(Saved entries)
━━━━━━

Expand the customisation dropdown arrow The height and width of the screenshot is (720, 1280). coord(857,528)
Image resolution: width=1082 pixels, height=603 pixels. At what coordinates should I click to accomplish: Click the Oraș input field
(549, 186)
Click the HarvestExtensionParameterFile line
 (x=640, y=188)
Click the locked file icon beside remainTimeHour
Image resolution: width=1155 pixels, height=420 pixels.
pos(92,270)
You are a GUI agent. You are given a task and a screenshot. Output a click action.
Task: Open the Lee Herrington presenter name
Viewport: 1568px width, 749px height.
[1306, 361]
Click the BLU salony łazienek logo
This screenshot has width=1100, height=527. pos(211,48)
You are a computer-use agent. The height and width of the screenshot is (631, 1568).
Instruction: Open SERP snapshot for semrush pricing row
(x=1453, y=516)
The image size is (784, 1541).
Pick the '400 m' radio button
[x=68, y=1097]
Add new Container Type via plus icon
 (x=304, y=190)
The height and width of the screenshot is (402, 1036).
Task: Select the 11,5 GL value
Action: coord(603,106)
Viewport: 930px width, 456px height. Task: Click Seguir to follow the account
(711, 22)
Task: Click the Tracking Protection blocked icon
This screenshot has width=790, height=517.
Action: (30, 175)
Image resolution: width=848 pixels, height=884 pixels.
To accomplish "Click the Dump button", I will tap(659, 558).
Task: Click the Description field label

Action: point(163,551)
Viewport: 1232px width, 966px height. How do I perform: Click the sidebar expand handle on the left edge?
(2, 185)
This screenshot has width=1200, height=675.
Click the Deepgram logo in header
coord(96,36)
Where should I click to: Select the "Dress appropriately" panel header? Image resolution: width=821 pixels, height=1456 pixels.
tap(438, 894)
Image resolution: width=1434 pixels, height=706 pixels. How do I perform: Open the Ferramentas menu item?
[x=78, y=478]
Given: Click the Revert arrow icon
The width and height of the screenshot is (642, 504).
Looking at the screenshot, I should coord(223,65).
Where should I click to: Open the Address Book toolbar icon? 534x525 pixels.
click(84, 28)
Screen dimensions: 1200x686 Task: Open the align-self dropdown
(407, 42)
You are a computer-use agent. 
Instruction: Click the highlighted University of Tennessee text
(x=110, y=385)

━━━━━━

### Your task
Take the entries above and write them out again unchanged.

### Your solution
Expand the customisation dropdown arrow The height and width of the screenshot is (720, 1280). coord(857,528)
Image resolution: width=1082 pixels, height=603 pixels. At what coordinates should I click to accomplish: Click the Oraș input field
(549, 186)
Click the HarvestExtensionParameterFile line
 (x=640, y=188)
Click the locked file icon beside remainTimeHour
Image resolution: width=1155 pixels, height=420 pixels.
pos(92,270)
You are a GUI agent. You are given a task and a screenshot. Output a click action.
Task: Open the Lee Herrington presenter name
Viewport: 1568px width, 749px height.
[1306, 361]
Click the BLU salony łazienek logo
This screenshot has width=1100, height=527. pos(211,48)
You are a computer-use agent. The height and width of the screenshot is (631, 1568).
Instruction: Open SERP snapshot for semrush pricing row
(x=1453, y=516)
The image size is (784, 1541).
Pick the '400 m' radio button
[x=68, y=1097]
Add new Container Type via plus icon
 (x=304, y=190)
The height and width of the screenshot is (402, 1036).
Task: Select the 11,5 GL value
Action: coord(603,106)
Viewport: 930px width, 456px height. Task: Click Seguir to follow the account
(711, 22)
Task: Click the Tracking Protection blocked icon
This screenshot has width=790, height=517.
Action: (30, 175)
Image resolution: width=848 pixels, height=884 pixels.
To accomplish "Click the Dump button", I will tap(659, 558).
Task: Click the Description field label

Action: point(163,551)
Viewport: 1232px width, 966px height. How do I perform: Click the sidebar expand handle on the left edge?
(2, 185)
This screenshot has width=1200, height=675.
Click the Deepgram logo in header
coord(96,36)
Where should I click to: Select the "Dress appropriately" panel header? Image resolution: width=821 pixels, height=1456 pixels.
tap(438, 894)
Image resolution: width=1434 pixels, height=706 pixels. How do I perform: Open the Ferramentas menu item?
[x=78, y=478]
Given: Click the Revert arrow icon
The width and height of the screenshot is (642, 504).
Looking at the screenshot, I should coord(223,65).
Where should I click to: Open the Address Book toolbar icon? 534x525 pixels.
click(84, 28)
Screen dimensions: 1200x686 Task: Open the align-self dropdown
(407, 42)
You are a computer-use agent. 
Instruction: Click the highlighted University of Tennessee text
(x=110, y=385)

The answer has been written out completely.